Domingo, 15 de noviembre de 2009 | Hoy
Por Leonardo Moledo
En la alta noche, cuando todos se fueron, en la pantalla sólo titila Internet. Ya está, ya estás solo, ya los aparatos se retiraron hacia el mundo inferior y se preparan para pasar la insidiosa noche, erizada de insomnio y cruzada por el terror. Se ha atenuado el runrún mimoso de las heladeras, en las calles dejan de oírse los ruidos provocadores de autos, motos y colectivos que te obligaron a una vigilia tensa, pero vacilante y segura, y aunque a lo lejos se oye el ruido puntual de un arma que se dispara a la distancia, enseguida se apaga. Y así es. El televisor ya te ha entregado su ración diaria de porquería, te ha dado todo lo que te podía dar, y luego se apagó, como una batería que agota sus fuerzas, cds y dvds se han retirado, ellos también para pasar la noche entre tus libros.

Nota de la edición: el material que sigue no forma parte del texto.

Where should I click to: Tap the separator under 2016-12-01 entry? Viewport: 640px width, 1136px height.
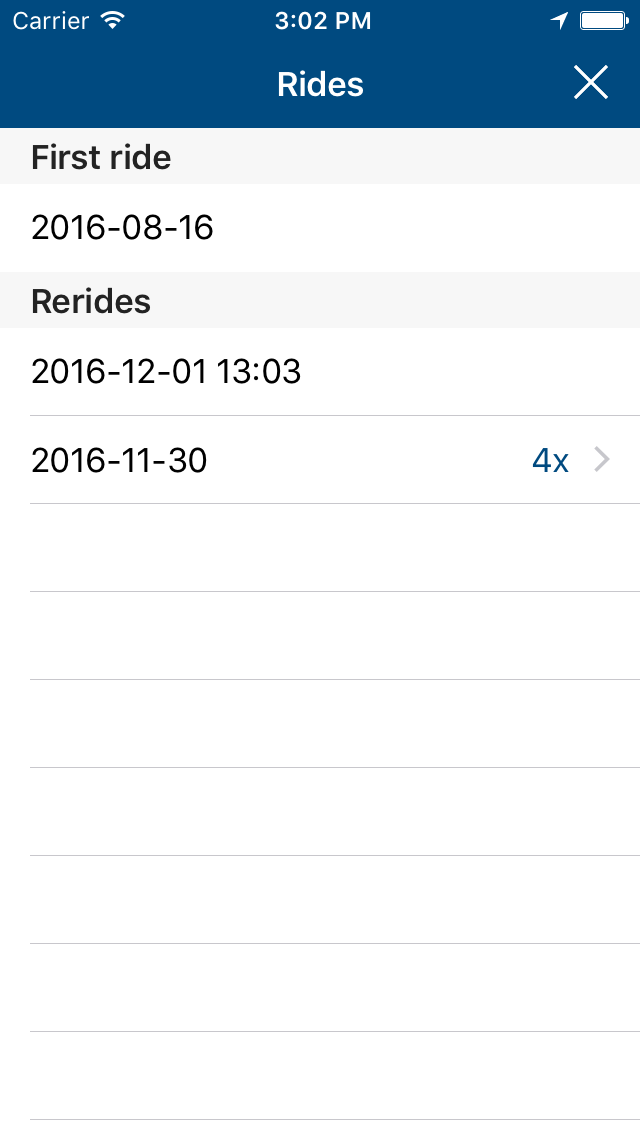(335, 415)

Pero nunca deja de titilar Internet. En la pantalla de cristal líquido y herrumbrada por el uso hay algo que te dice que todavía estás vivo, que aunque todos tus amigos se hayan muerto, o te hayan abandonado, o hayan viajado a países lejanos, vos estás aquí, firme y reluciente –y vivo– sobre la ciudad maldita.
No te dice nada sobre vos y tu existencia, pero la fragmenta en miles de minúsculos pedacitos, como pixeles de tu ser que se adhieren a la pantalla y la cruzan para juntarse con otros ríos de pixeles, con el río del mundo, pixeles que vienen de lugares donde brilla el sol, de lugares donde los hombres comen piedras preciosas regadas con sangre de serpiente o de mono, de quienes viven a la vera de los anchos ríos o las sabanas plagadas de horribles animales y bestias terciarias que se quedaron enredadas para siempre en la maraña prehistórica, de lugares donde el frío blanquea los ojos y la ropas y donde el sol atrabiliario y demente calcina la piel.
Y te lo da todo: desde la ajustada y precisa pornografía de la noche hasta todo el conocimiento de la Tierra, acumulado por hombres de piel cobriza que trabajaron y murieron en las minas de estaño. Y el placer de matar. De eliminar a quienes se esconden tras un alias en Facebook, a quienes vocean su soledad en Twitter y en Cblist, y aun en los lugares más recónditos de Javalink. Y aunque no te dice quién sos ni para qué estás aquí, hijo de la Nada, surgido de la Nada, la pequeña Nada y oscura establece una frontera de cristal líquido y te permite cruzarla una y otra vez, ida y vuelta, cuantas veces quieras o se te ocurra, para sumergirte en un espacio atribulado en el que giran y luchan los torbellinos entrelazados de lo superficial y lo profundo. Y está. Sí, el agua oscura de los torbellinos.
Y aunque no te diga nada sobre tu propia existencia y su inexistente significado, la disuelve y la mezcla, la transforma en un líquido poroso que se derrama y mezcla con los titánicos torrentes de lo virtual: es tu espejo, tu nuevo yo, tu plácido nirvana que lo destruye y lo potencia.
Ya está. A través de las persianas herméticas empieza a filtrarse la aurora de rosados dedos, con su leve luz que pretende apoderarse de lo real. Los aparatos de tu casa despiertan, el agua vuelve a volcarse desde las canillas obturadas, el aire acondicionado vuelca sobre vos el frío de muchas tardes ulteriores, los ruidos de la calle aumentan en un crescendo temeroso, temible, amable y protector.
Ya está. Ya el sol alcanzó su plenitud; has atravesado la noche crispada de peligro y el aire (que pretende ser real) fluye desde afuera e invade tus pulmones.
Pero en la penumbra que mantenés dentro tuyo, en esa penumbra que atesorás, ante la que te arrodillás cada minuto, sigue titilando Internet.